Every entry that follows should be output exactly, and every image in it left out.

━━━ DATA EXTRACTS ━━━

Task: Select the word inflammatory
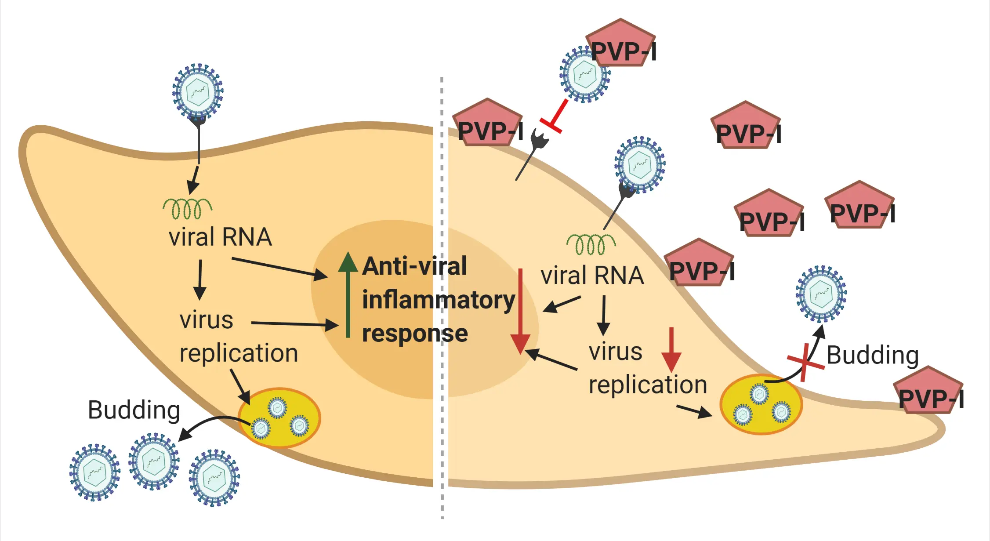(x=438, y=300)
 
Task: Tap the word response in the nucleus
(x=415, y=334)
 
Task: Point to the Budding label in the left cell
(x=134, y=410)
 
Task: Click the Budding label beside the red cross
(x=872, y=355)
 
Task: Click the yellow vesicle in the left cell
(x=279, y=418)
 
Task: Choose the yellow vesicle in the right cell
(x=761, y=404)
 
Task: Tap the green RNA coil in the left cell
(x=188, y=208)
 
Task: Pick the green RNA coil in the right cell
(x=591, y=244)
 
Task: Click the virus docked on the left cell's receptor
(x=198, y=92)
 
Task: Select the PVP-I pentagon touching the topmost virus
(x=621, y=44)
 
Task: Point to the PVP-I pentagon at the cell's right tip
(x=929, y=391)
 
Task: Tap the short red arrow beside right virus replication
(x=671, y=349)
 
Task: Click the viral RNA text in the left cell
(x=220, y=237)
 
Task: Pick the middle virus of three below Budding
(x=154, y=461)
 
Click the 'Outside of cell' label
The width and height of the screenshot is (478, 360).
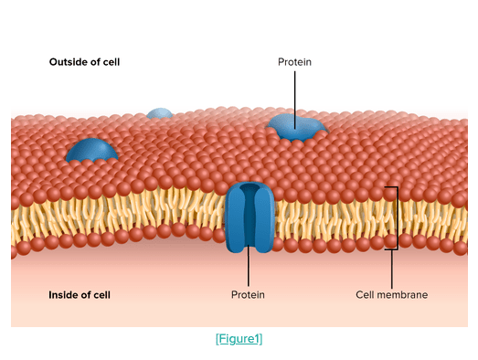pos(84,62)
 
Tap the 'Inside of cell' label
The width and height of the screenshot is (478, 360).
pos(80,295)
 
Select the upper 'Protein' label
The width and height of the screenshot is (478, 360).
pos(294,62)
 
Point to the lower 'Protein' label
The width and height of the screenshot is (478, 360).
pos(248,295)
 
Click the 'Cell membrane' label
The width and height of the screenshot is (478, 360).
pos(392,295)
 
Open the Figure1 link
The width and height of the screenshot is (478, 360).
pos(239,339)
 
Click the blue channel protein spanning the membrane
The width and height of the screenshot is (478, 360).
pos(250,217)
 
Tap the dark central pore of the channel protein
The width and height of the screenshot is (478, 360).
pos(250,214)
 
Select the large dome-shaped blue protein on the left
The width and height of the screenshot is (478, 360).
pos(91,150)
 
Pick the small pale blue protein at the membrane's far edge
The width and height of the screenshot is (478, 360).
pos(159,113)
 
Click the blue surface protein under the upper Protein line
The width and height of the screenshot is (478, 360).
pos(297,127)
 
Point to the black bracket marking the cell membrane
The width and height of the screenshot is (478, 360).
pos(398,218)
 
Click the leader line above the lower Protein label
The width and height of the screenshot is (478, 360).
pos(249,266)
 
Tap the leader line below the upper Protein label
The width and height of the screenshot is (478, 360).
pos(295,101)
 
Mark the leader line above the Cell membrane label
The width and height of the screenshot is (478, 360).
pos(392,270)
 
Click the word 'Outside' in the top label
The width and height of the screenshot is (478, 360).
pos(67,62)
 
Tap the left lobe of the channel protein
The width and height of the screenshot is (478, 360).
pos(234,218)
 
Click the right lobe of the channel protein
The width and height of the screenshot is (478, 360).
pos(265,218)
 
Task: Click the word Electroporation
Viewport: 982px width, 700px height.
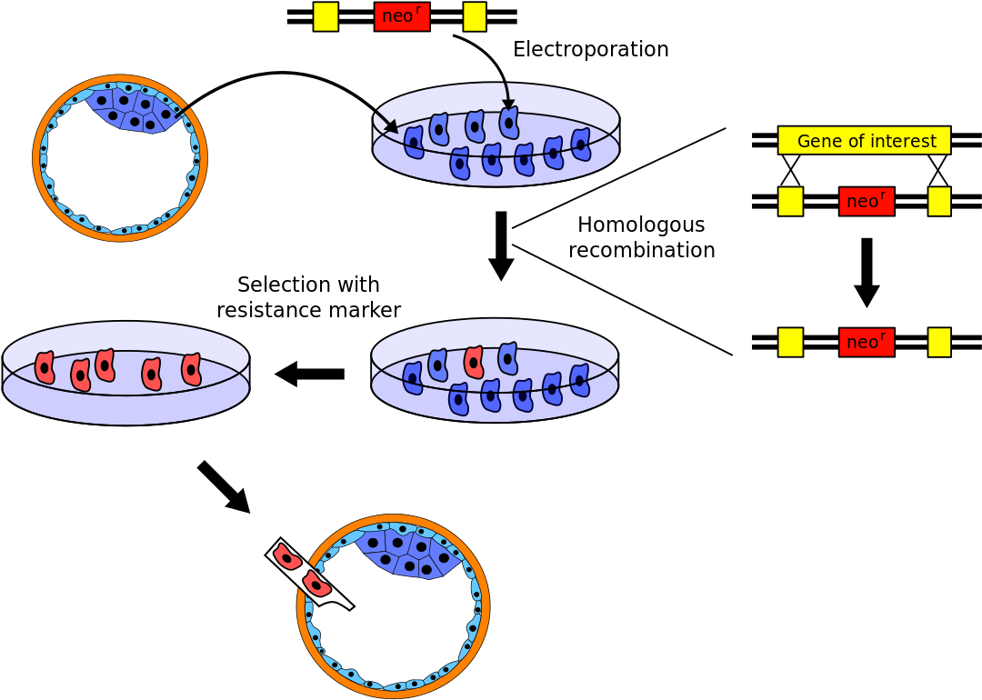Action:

━━━

#### SOLUTION FOR THIS EXERCISE
Task: Select the word inflammatory
(x=438, y=300)
 
Task: Tap the word response in the nucleus
(x=415, y=334)
 
Task: Point to the Budding label in the left cell
(x=134, y=410)
 
Task: Click the Budding label beside the red cross
(x=872, y=355)
 
Task: Click the yellow vesicle in the left cell
(x=279, y=418)
 
Task: Choose the yellow vesicle in the right cell
(x=761, y=404)
 
Task: Tap the green RNA coil in the left cell
(x=188, y=208)
 
Task: Pick the green RNA coil in the right cell
(x=591, y=244)
 
Task: Click the virus docked on the left cell's receptor
(x=198, y=92)
 
Task: Select the PVP-I pentagon touching the topmost virus
(x=621, y=44)
 
Task: Point to the PVP-I pentagon at the cell's right tip
(x=929, y=391)
 
Task: Tap the short red arrow beside right virus replication
(x=671, y=349)
 
Task: Click the viral RNA text in the left cell
(x=220, y=237)
 
Task: Pick the middle virus of three below Budding
(x=154, y=461)
 
Click the 'Outside of cell' label
The width and height of the screenshot is (478, 360).
pos(84,62)
 
Tap the 'Inside of cell' label
The width and height of the screenshot is (478, 360).
pos(80,295)
 
Select the upper 'Protein' label
The width and height of the screenshot is (478, 360).
pos(294,62)
 
Point to the lower 'Protein' label
The width and height of the screenshot is (478, 360).
pos(248,295)
 
Click the 'Cell membrane' label
The width and height of the screenshot is (478, 360).
pos(392,295)
 
Open the Figure1 link
The width and height of the screenshot is (478, 360).
pos(239,339)
 
Click the blue channel protein spanning the membrane
The width and height of the screenshot is (478, 360).
pos(250,217)
 
Tap the dark central pore of the channel protein
The width and height of the screenshot is (478, 360).
pos(250,214)
 
Select the large dome-shaped blue protein on the left
The width and height of the screenshot is (478, 360).
pos(91,150)
 
Pick the small pale blue protein at the membrane's far edge
The width and height of the screenshot is (478, 360).
pos(159,113)
 
Click the blue surface protein under the upper Protein line
The width and height of the screenshot is (478, 360).
pos(297,127)
 
Point to the black bracket marking the cell membrane
The width and height of the screenshot is (478, 360).
pos(398,218)
 
Click the leader line above the lower Protein label
The width and height of the screenshot is (478, 360).
pos(249,266)
 
Tap the leader line below the upper Protein label
The width and height of the screenshot is (478, 360).
pos(295,101)
 
Mark the leader line above the Cell membrane label
The width and height of the screenshot is (478, 360).
pos(392,270)
 
Click the word 'Outside' in the top label
The width and height of the screenshot is (478, 360).
pos(67,62)
 
Tap the left lobe of the channel protein
The width and height of the screenshot is (478, 360).
pos(234,218)
 
Click the right lobe of the channel protein
The width and height of the screenshot is (478, 360).
pos(265,218)
 
Task: Click the word Electroporation
Viewport: 982px width, 700px height.
Action:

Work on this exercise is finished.